I believe that it is for us all- in particular those providing social, mental health, or legal services- to advance our understanding of the impact of warzone deployments on our Veterans and to support them, by whatever means possible, when their impulsive actions breech the boundary of criminality. It should never be too late to help these Lost Heroes regain the honor and respect that they deserve.

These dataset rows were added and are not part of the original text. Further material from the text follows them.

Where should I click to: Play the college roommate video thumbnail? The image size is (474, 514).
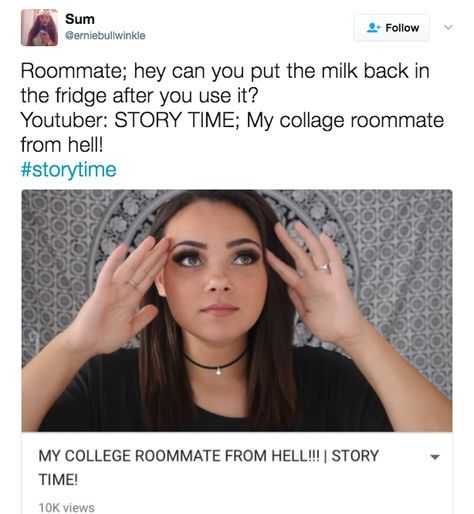(237, 311)
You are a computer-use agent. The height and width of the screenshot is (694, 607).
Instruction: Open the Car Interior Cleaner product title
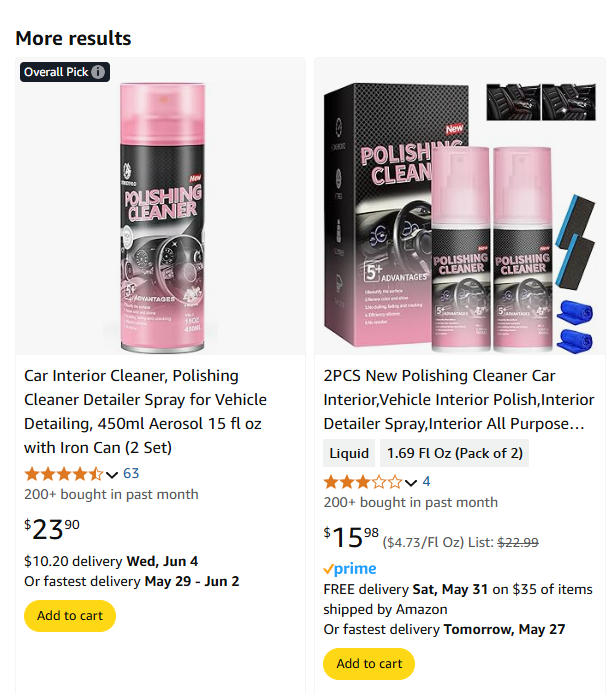click(x=145, y=411)
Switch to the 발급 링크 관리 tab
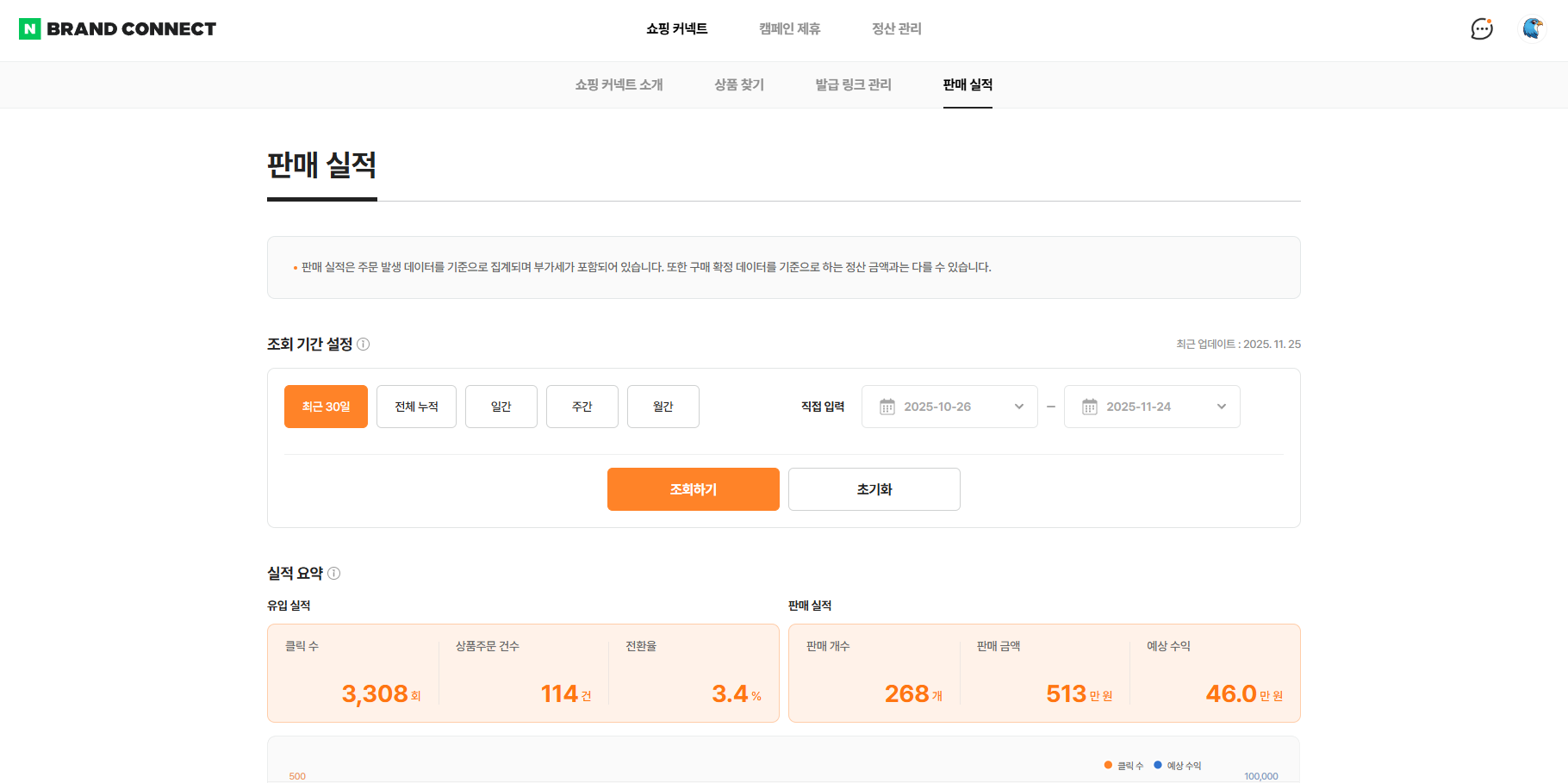1568x783 pixels. click(x=852, y=84)
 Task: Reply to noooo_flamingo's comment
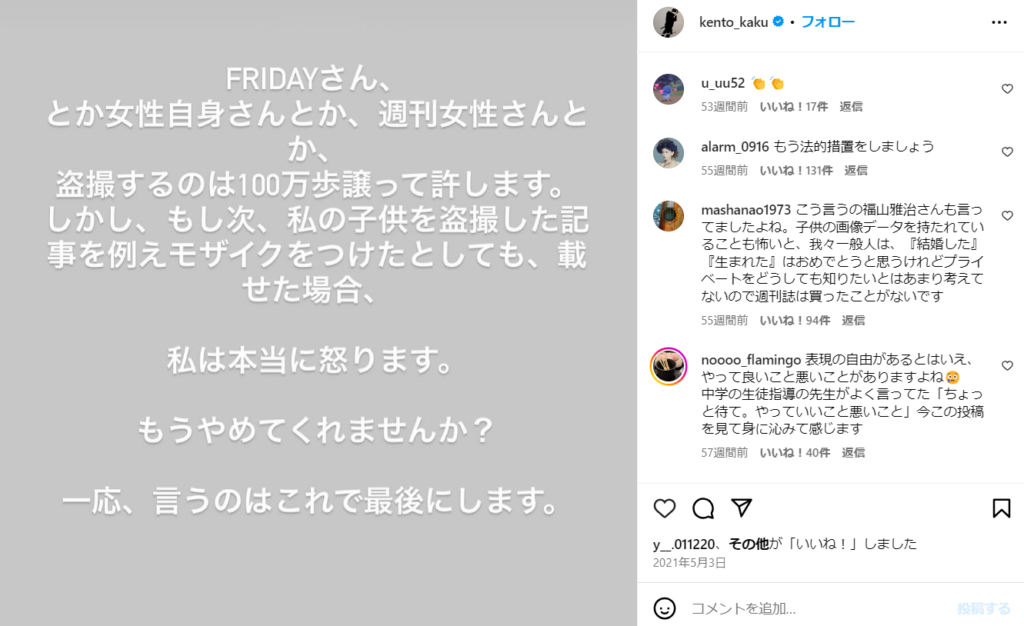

Suzanne Best, Ph.D., is a clinical psychologist and co-author of “Courage After Fire: Coping Strategies for Returning Iraq and Afghanistan Veterans and Their Families” and “Courage After Fire for Parents of Service Members.” For nearly two decades she has directed and consulted on numerous federally funded research studies of military veterans with a particular emphasis on developing and evaluating effective treatments and preventive interventions for combat-related PTSD. In her private practice based in Portland, OR, Dr. Best specializes in treating Veterans and their families as well as emergency services personnel and in providing forensic evaluations and expert witness testimony in both civil and criminal cases. She speaks regularly to mental health, legal and military communities on issues affecting returning Veterans and the loved ones who support them.
Ben-Zur H & Zeidner M (2009) Threat to life and risk-taking behaviors: a review of empirical findings and explanatory models. Pers Soc Psychol Rev, 13: 109–28.
Cavanaugh, JM (2000). Helping Those Who Serve: Veterans Treatment Courts Foster Rehabilitation and Reduce Recidivism for Offending Combat Veterans. New England Law Review, vol. 45, pg. 463 – 487.
James, LM, Strom, TQ, & Leskela, J (2014). Risk-Taking Behaviors and Impulsivity Among Veterans With and Without PTSD and Mild TBI. Military Medicine, 179, 4: 357.
Kravetz, P (2012). Way Off Base: An Argument Against Intimate Partner Violence Cases in Veterans Treatment Courts. Veterans Law Review, Vol. 4.
Strom, TQ, Leskela, J, James, LM, Thuras, PD, Voller, E, Weigel, R, Yutsis, M, Khaylis, A, Lindberg, J, Bolton, K & Holz (2012). An Exploratory Examination of Risk-Taking Behavior and PTSD Symptom Severity in a Veteran Sample. Military Medicine, 177, 4:390.
Wilson, JP & Zigelbaum, SD (1983). The Vietnam veteran on wal: The relation of post-traumatic stress disorder to criminal behavior. Behavioral Sciences & the Law, Volume 1, Issue 3, pages 69–83.